# The task:
An exact transcription of the lines below, from the first through the one containing "Given: Select the Devoirs checklist icon", is the only output wanted.

# Given entries:
┄┄┄┄┄┄

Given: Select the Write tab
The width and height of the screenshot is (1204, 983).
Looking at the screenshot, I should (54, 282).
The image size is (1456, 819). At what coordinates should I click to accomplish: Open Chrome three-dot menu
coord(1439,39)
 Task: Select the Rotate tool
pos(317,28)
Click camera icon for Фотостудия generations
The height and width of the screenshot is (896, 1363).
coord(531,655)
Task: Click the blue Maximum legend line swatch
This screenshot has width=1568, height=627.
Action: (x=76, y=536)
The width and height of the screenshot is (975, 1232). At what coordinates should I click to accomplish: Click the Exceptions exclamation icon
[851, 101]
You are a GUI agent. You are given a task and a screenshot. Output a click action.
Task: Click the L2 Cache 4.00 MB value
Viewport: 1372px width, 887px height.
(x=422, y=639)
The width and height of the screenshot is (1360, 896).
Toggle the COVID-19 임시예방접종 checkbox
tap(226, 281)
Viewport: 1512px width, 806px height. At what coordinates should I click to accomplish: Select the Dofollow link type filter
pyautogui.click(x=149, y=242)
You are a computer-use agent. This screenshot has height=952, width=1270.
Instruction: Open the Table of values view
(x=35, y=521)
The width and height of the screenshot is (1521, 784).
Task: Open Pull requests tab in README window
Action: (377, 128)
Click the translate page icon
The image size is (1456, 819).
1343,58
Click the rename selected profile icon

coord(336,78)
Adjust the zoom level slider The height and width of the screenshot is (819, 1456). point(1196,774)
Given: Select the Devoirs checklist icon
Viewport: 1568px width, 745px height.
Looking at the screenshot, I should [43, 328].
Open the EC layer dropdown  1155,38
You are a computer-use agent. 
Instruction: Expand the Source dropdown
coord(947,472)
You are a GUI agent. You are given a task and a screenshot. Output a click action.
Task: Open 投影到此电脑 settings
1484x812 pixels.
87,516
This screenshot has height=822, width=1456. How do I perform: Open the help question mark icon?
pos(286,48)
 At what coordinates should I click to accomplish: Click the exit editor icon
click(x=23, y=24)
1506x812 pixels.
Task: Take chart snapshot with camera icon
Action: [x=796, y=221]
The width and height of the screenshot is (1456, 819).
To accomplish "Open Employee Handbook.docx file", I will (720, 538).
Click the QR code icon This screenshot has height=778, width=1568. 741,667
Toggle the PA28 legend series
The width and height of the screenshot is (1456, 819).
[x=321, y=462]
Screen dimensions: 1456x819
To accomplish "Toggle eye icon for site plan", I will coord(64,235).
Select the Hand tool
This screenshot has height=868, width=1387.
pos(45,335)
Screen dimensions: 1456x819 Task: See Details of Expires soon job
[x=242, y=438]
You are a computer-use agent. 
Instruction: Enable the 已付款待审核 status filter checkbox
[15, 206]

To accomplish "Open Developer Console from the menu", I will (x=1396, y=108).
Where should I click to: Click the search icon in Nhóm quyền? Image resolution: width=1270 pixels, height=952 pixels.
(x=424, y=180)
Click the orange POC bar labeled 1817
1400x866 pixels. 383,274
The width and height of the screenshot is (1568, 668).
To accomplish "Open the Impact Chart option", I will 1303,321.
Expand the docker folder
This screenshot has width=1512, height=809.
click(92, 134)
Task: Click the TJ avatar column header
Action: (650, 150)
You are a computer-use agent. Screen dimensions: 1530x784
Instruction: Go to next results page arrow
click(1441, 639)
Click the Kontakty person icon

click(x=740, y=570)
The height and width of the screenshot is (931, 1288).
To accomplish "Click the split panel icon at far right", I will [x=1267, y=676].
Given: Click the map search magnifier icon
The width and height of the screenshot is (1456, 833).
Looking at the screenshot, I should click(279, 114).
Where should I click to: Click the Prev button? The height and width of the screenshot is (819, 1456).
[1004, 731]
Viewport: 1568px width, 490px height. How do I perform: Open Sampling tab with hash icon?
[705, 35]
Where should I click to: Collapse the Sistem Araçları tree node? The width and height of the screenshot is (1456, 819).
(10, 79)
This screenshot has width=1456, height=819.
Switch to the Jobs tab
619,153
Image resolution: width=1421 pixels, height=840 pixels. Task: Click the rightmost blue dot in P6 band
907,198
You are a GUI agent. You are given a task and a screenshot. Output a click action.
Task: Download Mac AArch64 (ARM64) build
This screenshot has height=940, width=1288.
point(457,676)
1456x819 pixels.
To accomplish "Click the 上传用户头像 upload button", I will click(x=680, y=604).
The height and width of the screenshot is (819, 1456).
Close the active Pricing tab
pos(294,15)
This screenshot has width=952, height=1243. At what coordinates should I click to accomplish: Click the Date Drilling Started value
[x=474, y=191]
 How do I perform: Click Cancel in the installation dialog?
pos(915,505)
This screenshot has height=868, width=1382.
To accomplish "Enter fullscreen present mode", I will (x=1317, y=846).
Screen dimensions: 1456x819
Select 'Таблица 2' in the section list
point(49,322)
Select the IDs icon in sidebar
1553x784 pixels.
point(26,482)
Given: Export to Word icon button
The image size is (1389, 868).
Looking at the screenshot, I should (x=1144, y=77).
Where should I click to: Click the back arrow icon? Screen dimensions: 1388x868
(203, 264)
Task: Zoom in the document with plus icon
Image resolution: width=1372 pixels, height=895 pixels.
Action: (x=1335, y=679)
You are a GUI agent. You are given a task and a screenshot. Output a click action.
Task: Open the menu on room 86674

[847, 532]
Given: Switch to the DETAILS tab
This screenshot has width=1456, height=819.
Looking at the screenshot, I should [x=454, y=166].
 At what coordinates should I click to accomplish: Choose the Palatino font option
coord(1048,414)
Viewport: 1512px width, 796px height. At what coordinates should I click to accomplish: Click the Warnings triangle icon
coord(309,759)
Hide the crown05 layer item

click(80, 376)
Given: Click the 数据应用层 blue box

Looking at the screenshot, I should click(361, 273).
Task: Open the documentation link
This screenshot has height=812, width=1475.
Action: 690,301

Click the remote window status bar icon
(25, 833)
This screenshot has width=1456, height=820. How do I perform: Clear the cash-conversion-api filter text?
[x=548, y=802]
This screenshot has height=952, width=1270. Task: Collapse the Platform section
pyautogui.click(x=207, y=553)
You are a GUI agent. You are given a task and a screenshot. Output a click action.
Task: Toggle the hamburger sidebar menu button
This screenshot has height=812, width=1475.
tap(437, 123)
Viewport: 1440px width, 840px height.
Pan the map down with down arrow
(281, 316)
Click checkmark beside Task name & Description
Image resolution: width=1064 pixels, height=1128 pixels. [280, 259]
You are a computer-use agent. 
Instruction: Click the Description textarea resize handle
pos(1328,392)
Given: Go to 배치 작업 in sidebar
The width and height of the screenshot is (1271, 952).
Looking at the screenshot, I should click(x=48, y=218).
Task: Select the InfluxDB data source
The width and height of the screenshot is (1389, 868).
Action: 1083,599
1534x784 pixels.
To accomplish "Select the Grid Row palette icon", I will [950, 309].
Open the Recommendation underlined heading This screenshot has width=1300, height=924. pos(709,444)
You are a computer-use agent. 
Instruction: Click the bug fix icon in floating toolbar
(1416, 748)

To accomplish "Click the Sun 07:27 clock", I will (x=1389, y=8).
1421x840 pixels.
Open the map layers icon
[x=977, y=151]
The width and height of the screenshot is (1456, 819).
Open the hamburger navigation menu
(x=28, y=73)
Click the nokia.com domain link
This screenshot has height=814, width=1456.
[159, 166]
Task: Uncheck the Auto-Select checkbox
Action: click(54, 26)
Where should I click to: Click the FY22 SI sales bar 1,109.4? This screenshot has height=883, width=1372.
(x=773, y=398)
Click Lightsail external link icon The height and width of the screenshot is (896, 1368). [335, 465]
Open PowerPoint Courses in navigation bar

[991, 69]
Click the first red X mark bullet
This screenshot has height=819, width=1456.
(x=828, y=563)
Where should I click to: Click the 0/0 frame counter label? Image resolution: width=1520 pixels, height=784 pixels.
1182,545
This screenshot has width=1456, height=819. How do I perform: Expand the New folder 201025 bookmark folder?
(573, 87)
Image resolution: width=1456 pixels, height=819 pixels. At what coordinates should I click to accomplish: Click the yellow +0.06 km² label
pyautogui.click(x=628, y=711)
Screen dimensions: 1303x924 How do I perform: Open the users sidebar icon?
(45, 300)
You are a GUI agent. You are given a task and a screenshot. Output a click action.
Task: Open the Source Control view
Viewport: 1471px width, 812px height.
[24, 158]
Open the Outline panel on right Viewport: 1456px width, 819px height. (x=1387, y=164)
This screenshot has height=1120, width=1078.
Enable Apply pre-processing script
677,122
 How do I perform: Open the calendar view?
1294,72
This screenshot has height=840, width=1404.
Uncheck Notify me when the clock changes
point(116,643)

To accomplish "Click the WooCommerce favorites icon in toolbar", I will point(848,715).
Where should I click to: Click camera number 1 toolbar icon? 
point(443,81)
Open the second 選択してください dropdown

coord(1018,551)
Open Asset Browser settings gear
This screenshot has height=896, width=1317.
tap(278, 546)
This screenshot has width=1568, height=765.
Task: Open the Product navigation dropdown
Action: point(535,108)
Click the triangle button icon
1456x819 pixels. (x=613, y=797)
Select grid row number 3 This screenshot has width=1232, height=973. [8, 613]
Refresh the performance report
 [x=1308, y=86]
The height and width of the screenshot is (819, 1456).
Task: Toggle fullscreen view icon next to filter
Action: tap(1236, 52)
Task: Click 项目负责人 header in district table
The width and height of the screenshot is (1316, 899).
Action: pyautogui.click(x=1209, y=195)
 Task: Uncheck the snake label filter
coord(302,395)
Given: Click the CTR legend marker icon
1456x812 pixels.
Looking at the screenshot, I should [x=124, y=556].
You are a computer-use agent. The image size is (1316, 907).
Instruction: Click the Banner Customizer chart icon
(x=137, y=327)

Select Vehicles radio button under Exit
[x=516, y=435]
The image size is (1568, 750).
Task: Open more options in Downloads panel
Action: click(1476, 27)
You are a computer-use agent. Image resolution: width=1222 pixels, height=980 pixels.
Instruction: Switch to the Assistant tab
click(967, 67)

┄┄┄┄┄┄

# Answer area:
Given: Select the Write tab
The width and height of the screenshot is (1204, 983).
Looking at the screenshot, I should (54, 282).
The image size is (1456, 819). At what coordinates should I click to accomplish: Open Chrome three-dot menu
coord(1439,39)
 Task: Select the Rotate tool
pos(317,28)
Click camera icon for Фотостудия generations
The height and width of the screenshot is (896, 1363).
coord(531,655)
Task: Click the blue Maximum legend line swatch
This screenshot has width=1568, height=627.
Action: (x=76, y=536)
The width and height of the screenshot is (975, 1232). At what coordinates should I click to accomplish: Click the Exceptions exclamation icon
[851, 101]
You are a GUI agent. You are given a task and a screenshot. Output a click action.
Task: Click the L2 Cache 4.00 MB value
Viewport: 1372px width, 887px height.
(x=422, y=639)
The width and height of the screenshot is (1360, 896).
Toggle the COVID-19 임시예방접종 checkbox
tap(226, 281)
Viewport: 1512px width, 806px height. At what coordinates should I click to accomplish: Select the Dofollow link type filter
pyautogui.click(x=149, y=242)
You are a computer-use agent. This screenshot has height=952, width=1270.
Instruction: Open the Table of values view
(x=35, y=521)
The width and height of the screenshot is (1521, 784).
Task: Open Pull requests tab in README window
Action: (377, 128)
Click the translate page icon
The image size is (1456, 819).
1343,58
Click the rename selected profile icon

coord(336,78)
Adjust the zoom level slider The height and width of the screenshot is (819, 1456). point(1196,774)
Given: Select the Devoirs checklist icon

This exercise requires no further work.